「『社会分裂』に向かうフランス」尾上修悟著
今、日本人が関心を寄せるフランスの話題といえば日産とルノーの問題だが、フランス国内はそれどころではない。燃料税の引き上げに端を発したマクロン政権に対する抗議デモが全土に広がり、参加者は推定8万人を突破。パリでは警官隊が放水銃や催涙ガスで応戦する事態にまで発展している。
尾上修悟著「『社会分裂』に向かうフランス」(明石書店 2800円+税)では、政治不信により国内の社会階層間の対立が深まるフランスの今を分析している。
フランスの有権者はサルコジ政権に失望し、大きな期待を込めて次の大統領にオランド氏を選んだ。彼が選挙キャンペーン中に強調したのは成長復帰であり、ユーロ圏の方針とは逆の財政緩和政策だった。ところが、政権がスタートするや採った政策はサルコジ氏同様の緊縮政策。これにより、景気後退のスパイラルが起きてしまった。サルコジ政権下では、緊縮政策により公的赤字を対GDP比で4ポイント以上削減するという効果があった。しかし一方では、これが成長低下の一大要因となった。それにもかかわらずオランド氏は緊縮政策を採り、個人間及び地域間の格差をますます拡大させてしまった。
2017年5月、国民に寄り添う姿勢を色濃く示したマクロン氏が大統領に選出された。
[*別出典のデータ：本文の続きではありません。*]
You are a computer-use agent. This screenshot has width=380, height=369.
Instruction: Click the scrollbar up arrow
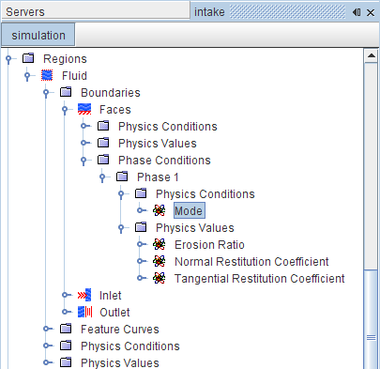372,56
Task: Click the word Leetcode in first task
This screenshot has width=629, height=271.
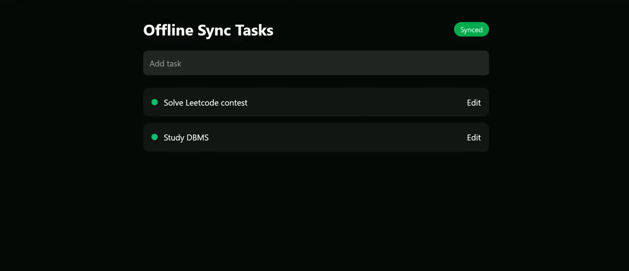Action: pyautogui.click(x=202, y=103)
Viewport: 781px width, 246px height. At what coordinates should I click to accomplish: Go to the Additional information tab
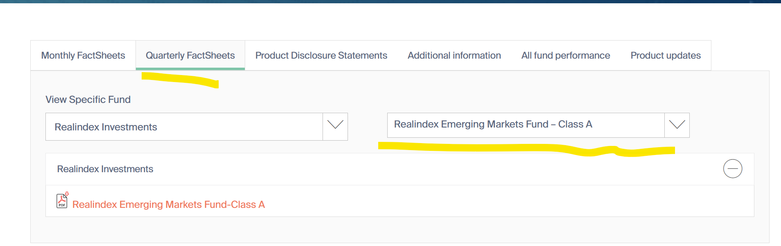click(x=454, y=55)
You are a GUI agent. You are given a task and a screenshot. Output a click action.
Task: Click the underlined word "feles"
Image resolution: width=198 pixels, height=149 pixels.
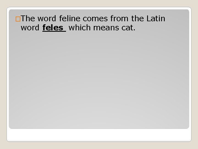pyautogui.click(x=54, y=28)
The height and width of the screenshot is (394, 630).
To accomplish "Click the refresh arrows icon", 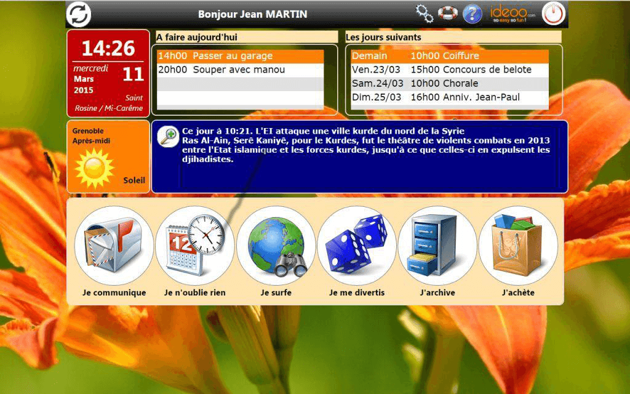I will click(79, 14).
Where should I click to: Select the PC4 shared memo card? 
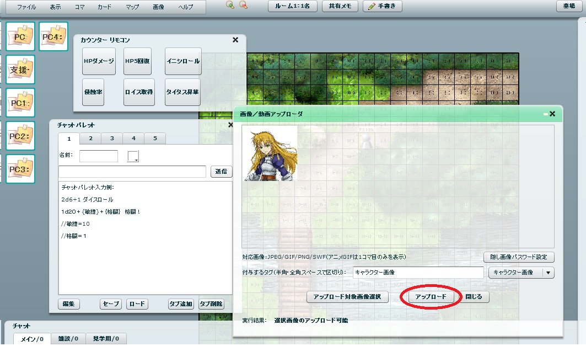[53, 36]
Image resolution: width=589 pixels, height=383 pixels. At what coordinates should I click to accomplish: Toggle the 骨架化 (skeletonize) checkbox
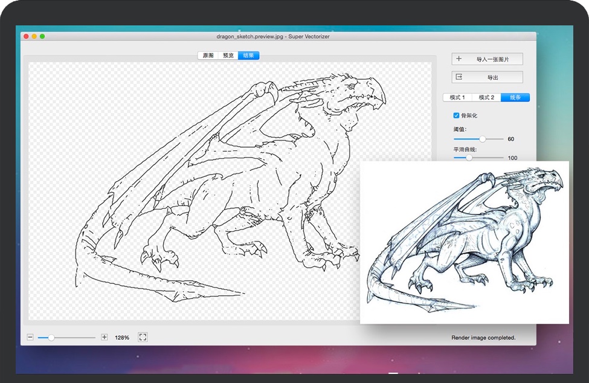click(x=456, y=115)
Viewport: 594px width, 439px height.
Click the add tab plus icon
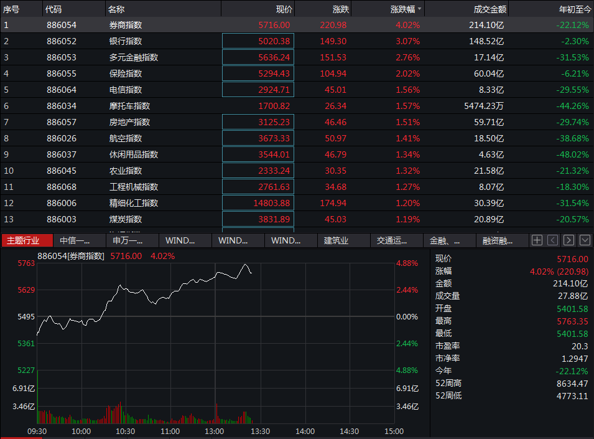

しかし、またも国民の期待は裏切られ、格差の拡大により社会分断が加速。今やマクロン氏の支持率は歴代大統領最低だ。最新の世論調査によると、フランスの若者の約5割が民主主義以外のシステムを望んでいるという。この層には、近年の政権下で社会的に排除された弱者が数多く見いだせる。
政治不信が生み出す社会分裂。日本にとっても他人事ではない。